2021-07-02T17:42:36.743+0000 [qtp1905280105-72] INFO wres.tasker.WresJob - Successfully connected to broker at broker/172.19.254.195:5671
2021-07-02T17:42:36.754+0000 [qtp1905280105-72] INFO wres.tasker.WresJob - Successfully used live object service via persister:6379, got id dummyObjectId1625247756749
2021-07-02T17:42:45.493+0000 [qtp1905280105-76] INFO wres.tasker.WresJob - Successfully connected to broker at broker/172.19.254.195:5671
2021-07-02T17:42:45.507+0000 [qtp1905280105-76] INFO wres.tasker.WresJob - Successfully used live object service via persister:6379, got id dummyObjectId1625247765498
2021-07-02T17:43:04.993+0000 [qtp1905280105-78] INFO wres.tasker.WresJob - Successfully connected to broker at broker/172.19.254.195:5671
2021-07-02T17:43:05.004+0000 [qtp1905280105-78] INFO wres.tasker.WresJob - Successfully used live object service via persister:6379, got id dummyObjectId1625247784996
2021-07-02T17:43:08.257+0000 [qtp1905280105-75] INFO wres.tasker.WresJob - Successfully connected to broker at broker/172.19.254.195:5671
2021-07-02T17:43:08.264+0000 [qtp1905280105-75] INFO wres.tasker.WresJob - Successfully used live object service via persister:6379, got id dummyObjectId1625247788261
2021-07-02T17:43:10.553+0000 [qtp1905280105-76] INFO wres.tasker.WresJob - Successfully connected to broker at broker/172.19.254.195:5671
2021-07-02T17:43:10.560+0000 [qtp1905280105-76] INFO wres.tasker.WresJob - Successfully used live object service via persister:6379, got id dummyObjectId1625247790556
2021-07-02T17:43:11.908+0000 [qtp1905280105-78] INFO wres.tasker.WresJob - Successfully connected to broker at broker/172.19.254.195:5671
2021-07-02T17:43:11.914+0000 [qtp1905280105-78] INFO wres.tasker.WresJob - Successfully used live object service via persister:6379, got id dummyObjectId1625247791911
2021-07-02T17:43:13.586+0000 [qtp1905280105-75] INFO wres.tasker.WresJob - Successfully connected to broker at broker/172.19.254.195:5671
2021-07-02T17:43:13.596+0000 [qtp1905280105-75] INFO wres.tasker.WresJob - Successfully used live object service via persister:6379, got id dummyObjectId1625247793589

Using @time@ and @curl@ on the same host that's serving -dev COWRES, it takes around 200ms for the health check overall when successful.

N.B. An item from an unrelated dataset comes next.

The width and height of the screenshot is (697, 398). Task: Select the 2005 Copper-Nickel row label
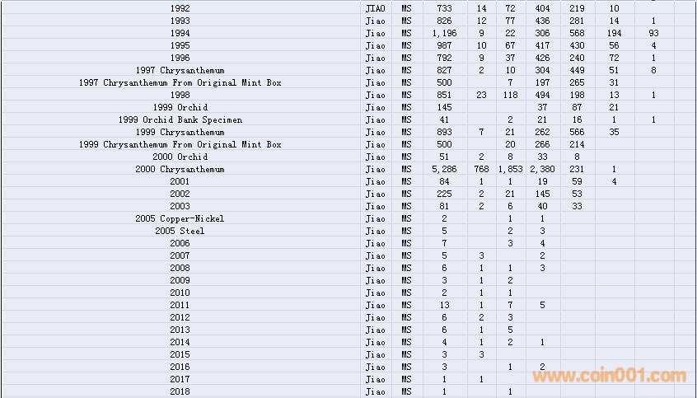[180, 218]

epag commented 2 months ago

Original Redmine Comment Author Name: Jesse (Jesse) Original Date: 2022-05-09T19:53:49Z


A while ago I created a checkmk HTTP COWRES check that calls this service check and alerts us when it is down, it is pointed at production.

Recently, checkmk was not able to be visited due to LDAP and/or certificate issues.

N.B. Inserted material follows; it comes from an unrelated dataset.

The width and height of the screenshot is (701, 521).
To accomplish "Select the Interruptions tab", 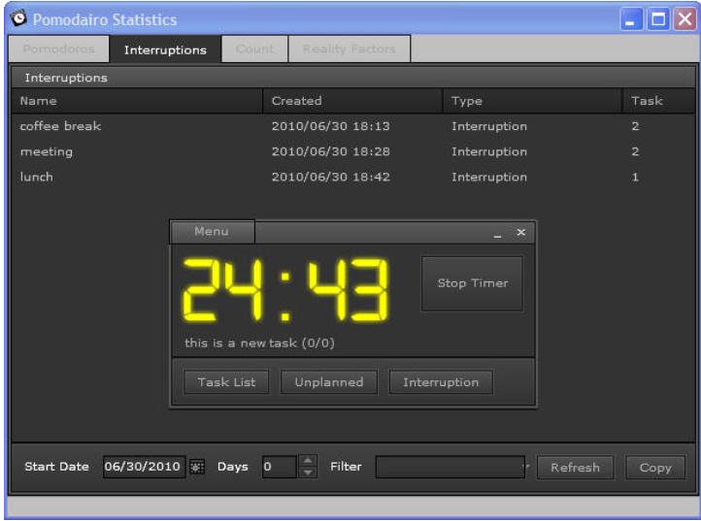I will [165, 49].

I see checkmk is back up and running and can be visited via web, but the alerts are not coming in. The last alert I see is from Patriot's Day (April 19) 2022, a few weeks ago.

epag commented 2 months ago

Original Redmine Comment Author Name: Jesse (Jesse) Original Date: 2022-05-09T19:58:36Z


So far it looks like this is done for these components:

But it is missing for these:

epag commented 2 months ago

Original Redmine Comment Author Name: Jesse (Jesse) Original Date: 2022-05-09T20:05:03Z


Linked commit:d64a19d228bbaf0069f27026e85cd2aed43b3cf0 because it has the broker connectivity check.

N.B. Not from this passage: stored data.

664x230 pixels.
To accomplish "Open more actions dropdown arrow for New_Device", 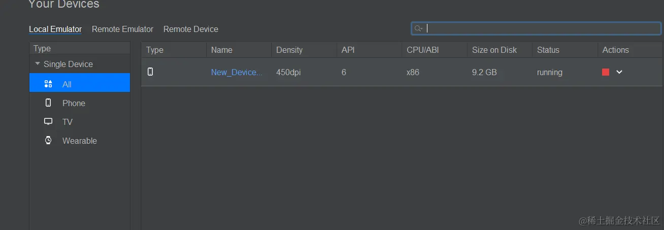I will click(x=619, y=72).
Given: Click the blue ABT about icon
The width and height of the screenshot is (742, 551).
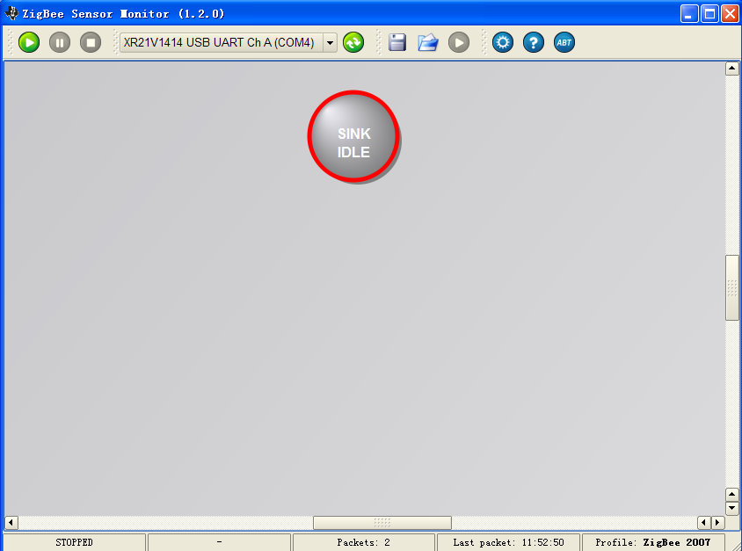Looking at the screenshot, I should click(x=564, y=42).
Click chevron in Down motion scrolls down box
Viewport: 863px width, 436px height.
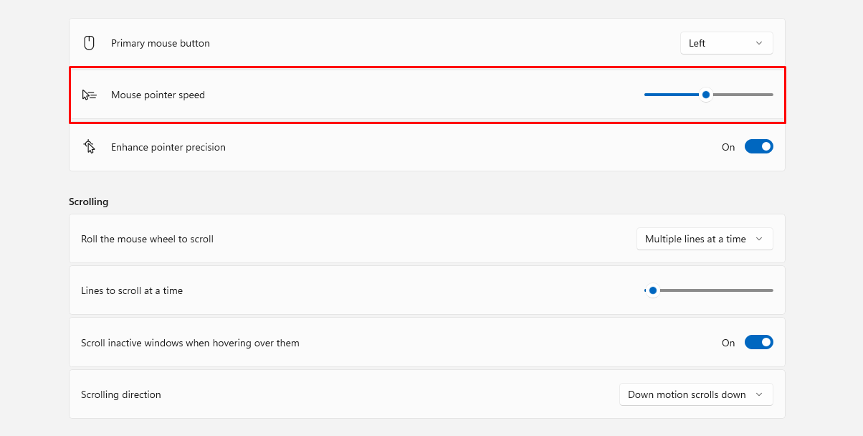click(759, 394)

epag commented 2 months ago

Original Redmine Comment Author Name: Jesse (Jesse) Original Date: 2022-05-09T20:06:32Z


The tasker doesn't do anything with the database and therefore has no dependency on the database. It only indirectly communicates with the worker-shim which launches WRES which depends on the database. So I suppose in order to even indirectly check database connectivity it would be by running a smoke test job of some kind that runs @connecttodb@ or something like that.

epag commented 2 months ago

Original Redmine Comment Author Name: James (James) Original Date: 2022-05-09T20:10:57Z


Kind of an aside, but the health check on the eventsbroker (for docker only, not check_mk, of course) is currently extremely rudimentary, it just curls the management console:

HEALTHCHECK CMD curl -f localhost:${BROKER_HTTP_PORT} || exit 1

I suppose this should be placed into a separate script that checks both ports, the one with http(s) protocol and the one with amqp(s) protocol too and perhaps there is a more nuanced and/or more reliable check than the above, probably including retries.